§ Document text:
Localized TWIST1 and TWIST2 basic domain substitutions cause four distinct human diseases that can be modeled in Caenorhabditis elegans.
Kim S., Twigg SRF., Scanlon VA., Chandra A., Hansen TJ., Alsubait A., Fenwick AL., McGowan SJ., Lord H., Lester T., Sweeney E., Weber A., Cox H., Wilkie AOM., Golden A., Corsi AK.
Twist transcription factors, members of the basic helix-loop-helix family, play crucial roles in mesoderm development in all animals. Humans have two paralogous genes, TWIST1 and TWIST2, and mutations in each gene have been identified in specific craniofacial disorders. Here, we describe a new clinical entity, Sweeney-Cox syndrome, associated with distinct de novo amino acid substitutions (p.Glu117Val and p.Glu117Gly) at a highly conserved glutamic acid residue located in the basic DNA binding domain of TWIST1, in two subjects with frontonasal dysplasia and additional malformations. Although about one hundred different TWIST1 mutations have been reported in patients with the dominant haploinsufficiency Saethre-Chotzen syndrome (typically associated with craniosynostosis), substitutions uniquely affecting the Glu117 codon were not observed previously. Recently, subjects with Barber-Say and Ablepharon-Macrostomia syndromes were found to harbor heterozygous missense substitutions in the paralogous glutamic acid residue in TWIST2 (p.Glu75Ala, p.Glu75Gln and p.Glu75Lys). To study systematically the effects of these substitutions in individual cells of the developing mesoderm, we engineered all five disease-associated alleles into the equivalent Glu29 residue encoded by hlh-8, the single Twist homolog present in Caenorhabditis elegans. This allelic series revealed that different substitutions exhibit graded severity, in terms of both gene expression and cellular phenotype, which we incorporate into a model explaining the various human disease phenotypes. The genetic analysis favors a predominantly dominant-negative mechanism for the action of amino acid substitutions at this highly conserved glutamic acid residue and illustrates the value of systematic mutagenesis of C. elegans for focused investigation of human disease processes.

§ Recorded information:
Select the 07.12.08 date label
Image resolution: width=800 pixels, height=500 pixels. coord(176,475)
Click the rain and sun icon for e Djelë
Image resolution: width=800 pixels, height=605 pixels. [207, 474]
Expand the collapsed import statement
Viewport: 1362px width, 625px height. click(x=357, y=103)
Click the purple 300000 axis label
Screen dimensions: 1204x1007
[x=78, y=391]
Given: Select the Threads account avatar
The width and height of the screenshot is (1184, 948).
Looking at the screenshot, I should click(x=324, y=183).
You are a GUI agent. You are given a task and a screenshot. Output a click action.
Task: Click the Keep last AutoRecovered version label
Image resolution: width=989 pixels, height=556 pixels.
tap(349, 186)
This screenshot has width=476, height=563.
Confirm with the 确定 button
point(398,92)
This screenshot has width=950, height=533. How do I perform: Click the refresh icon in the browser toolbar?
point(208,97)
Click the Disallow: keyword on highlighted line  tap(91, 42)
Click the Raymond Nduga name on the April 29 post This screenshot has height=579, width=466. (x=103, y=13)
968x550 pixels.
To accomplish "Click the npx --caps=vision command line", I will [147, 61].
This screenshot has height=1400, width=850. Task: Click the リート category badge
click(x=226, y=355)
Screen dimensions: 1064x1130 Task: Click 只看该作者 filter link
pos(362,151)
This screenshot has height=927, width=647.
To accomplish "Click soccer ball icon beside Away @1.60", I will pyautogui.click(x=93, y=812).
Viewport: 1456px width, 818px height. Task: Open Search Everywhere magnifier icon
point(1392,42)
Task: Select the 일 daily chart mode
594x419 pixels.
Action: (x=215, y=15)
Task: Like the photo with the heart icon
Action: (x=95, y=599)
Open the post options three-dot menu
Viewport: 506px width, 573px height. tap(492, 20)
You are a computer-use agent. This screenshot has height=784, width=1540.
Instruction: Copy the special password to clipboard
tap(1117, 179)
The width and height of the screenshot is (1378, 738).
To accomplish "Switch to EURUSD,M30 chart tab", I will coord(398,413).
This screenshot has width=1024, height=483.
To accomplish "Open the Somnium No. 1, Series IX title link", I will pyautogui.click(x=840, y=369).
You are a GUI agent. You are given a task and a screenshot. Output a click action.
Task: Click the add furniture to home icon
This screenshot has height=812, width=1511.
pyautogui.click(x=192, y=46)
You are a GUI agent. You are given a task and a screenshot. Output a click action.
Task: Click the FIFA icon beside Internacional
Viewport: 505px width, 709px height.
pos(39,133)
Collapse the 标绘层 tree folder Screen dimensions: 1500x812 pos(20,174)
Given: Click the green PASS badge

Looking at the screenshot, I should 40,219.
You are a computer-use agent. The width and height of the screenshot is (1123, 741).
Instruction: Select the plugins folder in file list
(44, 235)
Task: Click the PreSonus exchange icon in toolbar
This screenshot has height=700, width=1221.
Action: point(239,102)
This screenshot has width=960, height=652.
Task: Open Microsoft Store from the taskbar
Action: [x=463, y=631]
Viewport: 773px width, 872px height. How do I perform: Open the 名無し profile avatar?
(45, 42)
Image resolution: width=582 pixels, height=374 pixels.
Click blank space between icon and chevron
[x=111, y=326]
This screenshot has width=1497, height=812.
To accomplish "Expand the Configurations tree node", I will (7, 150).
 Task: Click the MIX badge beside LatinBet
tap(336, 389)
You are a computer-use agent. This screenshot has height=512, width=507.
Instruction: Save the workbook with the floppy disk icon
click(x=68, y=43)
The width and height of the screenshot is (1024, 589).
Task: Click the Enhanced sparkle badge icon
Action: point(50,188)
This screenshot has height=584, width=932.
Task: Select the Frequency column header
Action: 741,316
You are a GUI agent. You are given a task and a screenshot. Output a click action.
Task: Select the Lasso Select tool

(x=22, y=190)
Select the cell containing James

§ Required action A:
According to the TWIST abstract, what is the single Twist homolog present in Caenorhabditis elegans?
§ Required action B:
Extract the part of the TWIST abstract from "Localized TWIST1 and" up to and including "A., Corsi AK.", copying it word for word.

§ Written solution A:
hlh-8

§ Written solution B:
Localized TWIST1 and TWIST2 basic domain substitutions cause four distinct human diseases that can be modeled in Caenorhabditis elegans.
Kim S., Twigg SRF., Scanlon VA., Chandra A., Hansen TJ., Alsubait A., Fenwick AL., McGowan SJ., Lord H., Lester T., Sweeney E., Weber A., Cox H., Wilkie AOM., Golden A., Corsi AK.